## Data records
########

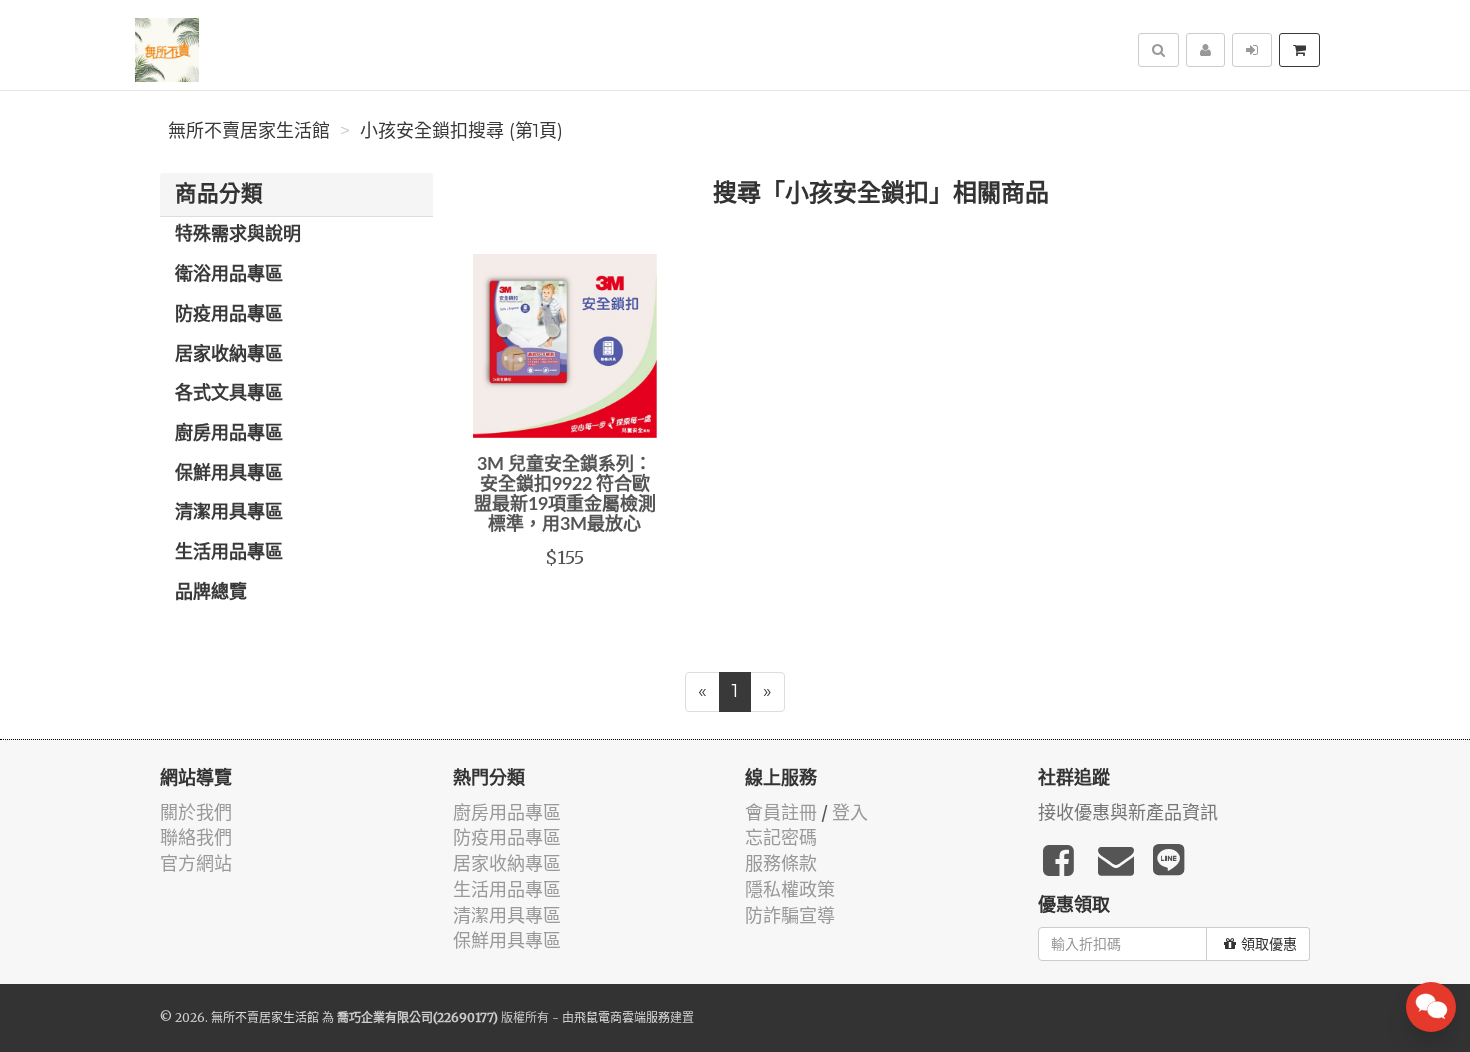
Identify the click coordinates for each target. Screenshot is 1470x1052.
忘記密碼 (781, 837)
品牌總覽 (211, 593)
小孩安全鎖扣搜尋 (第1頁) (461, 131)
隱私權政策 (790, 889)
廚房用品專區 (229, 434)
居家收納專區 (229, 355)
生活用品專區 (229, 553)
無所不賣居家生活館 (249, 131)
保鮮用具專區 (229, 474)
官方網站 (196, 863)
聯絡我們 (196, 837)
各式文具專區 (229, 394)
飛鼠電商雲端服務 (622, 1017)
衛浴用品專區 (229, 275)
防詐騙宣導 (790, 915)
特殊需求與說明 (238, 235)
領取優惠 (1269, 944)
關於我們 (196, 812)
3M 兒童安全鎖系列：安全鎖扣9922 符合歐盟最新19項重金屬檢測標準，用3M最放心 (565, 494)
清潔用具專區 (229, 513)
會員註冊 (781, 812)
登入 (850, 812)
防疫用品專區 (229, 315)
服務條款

########

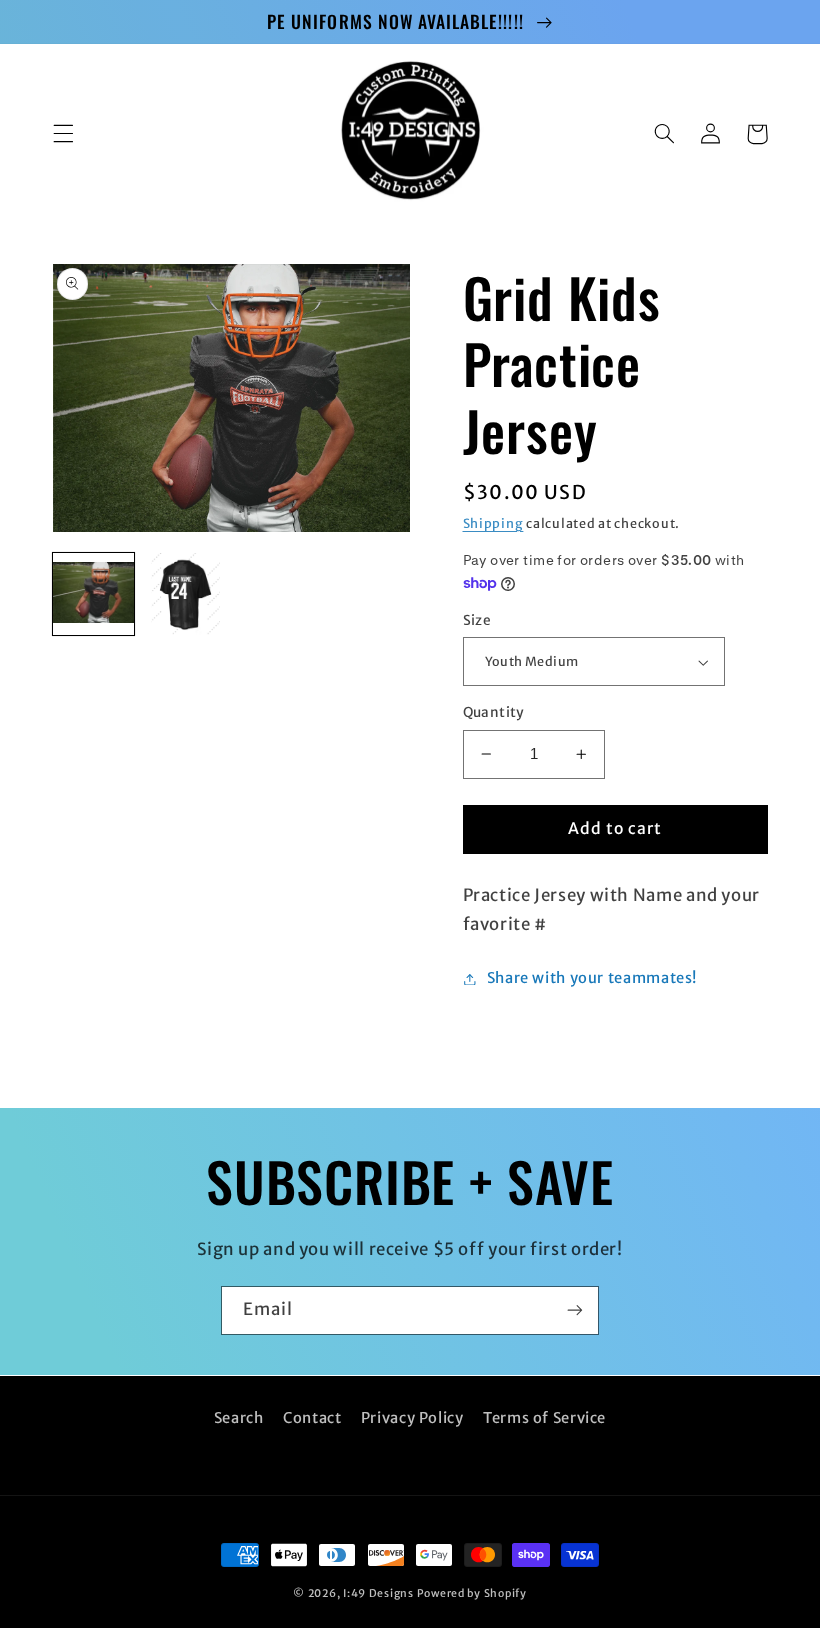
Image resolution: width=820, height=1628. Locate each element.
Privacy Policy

########

## Work instruction
Every line of the records above where the string "each" is found should be copied.

## Exercise solution
Identify the click coordinates for each target. Screenshot is 1470x1052.
Image resolution: width=820, height=1628. Locate each element.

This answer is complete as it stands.